Preocupação com as reformas

O professor Boaventura de Souza Santos, da Universidade de Coimbra, denuncia a estranheza das críticas que têm sido feitas ao Judiciário com a globalização e o intrigante interesse político pelos Tribunais e pela reforma do sistema judiciário. A Agência Americana de Apoio ao Desenvolvimento (Usaid) tem como prioritários os programas de reforma judicial, tanto assim que o Banco Mundial e o Banco Interamericano de Desenvolvimento (BID) têm proporcionado valiosos financiamentos para a denominada reforma do Judiciário em diversos países. Será que o objetivo das agências internacionais é tornar o Poder Judiciário ágil, rápido, acessível ao povo e eficaz?

A resposta, segundo as luzes do próprio professor Boaventura de Souza Santos, é de que esses objetivos globais são a criação de um sistema jurídico e judicial adequado à nova economia mundial de raiz neoliberal. Um quadro legal e judicial que favoreça o comércio, o investimento e o sistema financeiro. Longe de fortalecer a democracia esse sistema favorecerá o mercado. É desejo dos juízes uma reforma efetiva que possa tornar o Poder Judiciário ágil e eficiente. Acredita-se ser possível alcançar tal intento, desde que a classe política formada por deputados e senadores conscientes de suas altas responsabilidades perante a nação denunciem a iniqüidade e temeridade de algumas propostas que retiram garantias de independência dos magistrados com objetivos escusos e não justificáveis.

Os investimentos dirigidos à reforma do Poder Judiciário pelas agências internacionais só têm enfraquecido o Judiciário como Poder. De regra, o dinheiro entra no País por meio do Ministério da Justiça (Poder Executivo) que ao invés de investir no Poder Judiciário, só dirige investimento nas soluções alternativas. É o recente exemplo da Argentina que, após os investimentos internacionais, instituiu a mediação obrigatória sem qualquer preocupação com o Poder Judiciário que está a cada dia mais enfraquecido e desmoralizado. No Brasil, a tentativa de alguns senadores da República de acabar com a Justiça do Trabalho até agora não foi bem explicada. As reformas já conseguiram o enfraquecimento dessa justiça que é exemplo de justiça social e tem processo e procedimento célere e muito avançado.

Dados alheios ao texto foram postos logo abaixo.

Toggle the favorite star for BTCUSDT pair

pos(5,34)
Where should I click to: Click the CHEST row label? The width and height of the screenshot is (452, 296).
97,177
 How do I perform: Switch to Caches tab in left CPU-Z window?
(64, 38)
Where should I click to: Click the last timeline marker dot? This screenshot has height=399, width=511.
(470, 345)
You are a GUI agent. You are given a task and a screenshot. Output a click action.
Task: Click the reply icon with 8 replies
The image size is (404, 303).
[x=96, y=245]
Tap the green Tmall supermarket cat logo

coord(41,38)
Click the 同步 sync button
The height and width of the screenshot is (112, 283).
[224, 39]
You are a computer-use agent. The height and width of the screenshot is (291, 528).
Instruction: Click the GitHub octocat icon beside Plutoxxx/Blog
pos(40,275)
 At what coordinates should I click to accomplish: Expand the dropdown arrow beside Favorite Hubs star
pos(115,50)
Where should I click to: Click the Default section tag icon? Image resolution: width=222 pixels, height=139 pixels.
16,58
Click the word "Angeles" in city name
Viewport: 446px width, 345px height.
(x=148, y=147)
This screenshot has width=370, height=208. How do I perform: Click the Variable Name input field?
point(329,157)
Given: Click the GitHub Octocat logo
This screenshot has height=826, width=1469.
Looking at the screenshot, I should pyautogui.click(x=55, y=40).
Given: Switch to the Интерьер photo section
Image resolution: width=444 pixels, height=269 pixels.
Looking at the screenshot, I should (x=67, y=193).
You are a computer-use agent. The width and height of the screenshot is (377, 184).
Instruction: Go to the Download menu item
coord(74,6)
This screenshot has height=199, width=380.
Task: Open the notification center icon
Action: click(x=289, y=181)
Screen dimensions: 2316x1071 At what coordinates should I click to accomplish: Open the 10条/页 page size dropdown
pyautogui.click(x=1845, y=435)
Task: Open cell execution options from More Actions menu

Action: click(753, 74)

De 1990 até 1998 a Justiça do Trabalho recebeu 15.473.880 novos casos e, apenas no ano de 1998, julgou 2.333.912 casos. Se fosse extinta a Justiça do Trabalho, como queriam alguns congressistas, o que faríamos com mais de dois milhões de ações recebidas por ano? Alguns indicam o caminho da arbitragem como ocorre no Japão. Será que aqui os direitos do cidadão seriam respeitados? Parece que não. No fundo, os neoliberais de hoje continuam acreditando na idéia de que “o mercado tudo resolve”. Sob o discurso de corrigir impropriedades do sistema, escondem-se interesses não muito claros. O desejo geral dos juízes é acabar com a corrupção e proporcionar uma justiça rápida, ágil e eficaz. Se o verdadeiro interesse dos operadores do direito é propiciar uma melhor resolução dos conflitos para o povo, nada impede que assim se faça. É essa a reforma que todos querem e de que o povo tanto precisa. Não se tem percebido que problema fulcral do Judiciário é a falta de investimento, para melhor estruturá-lo, notadamente em primeiro grau, onde os juízes mantêm o primeiro contato com o povo.

Continuemos nossa luta por uma Justiça melhor.

Só assim se justificam as reformas.

Roberto Portugal Bacellar

é presidente da Associação dos Magistrados do Paraná.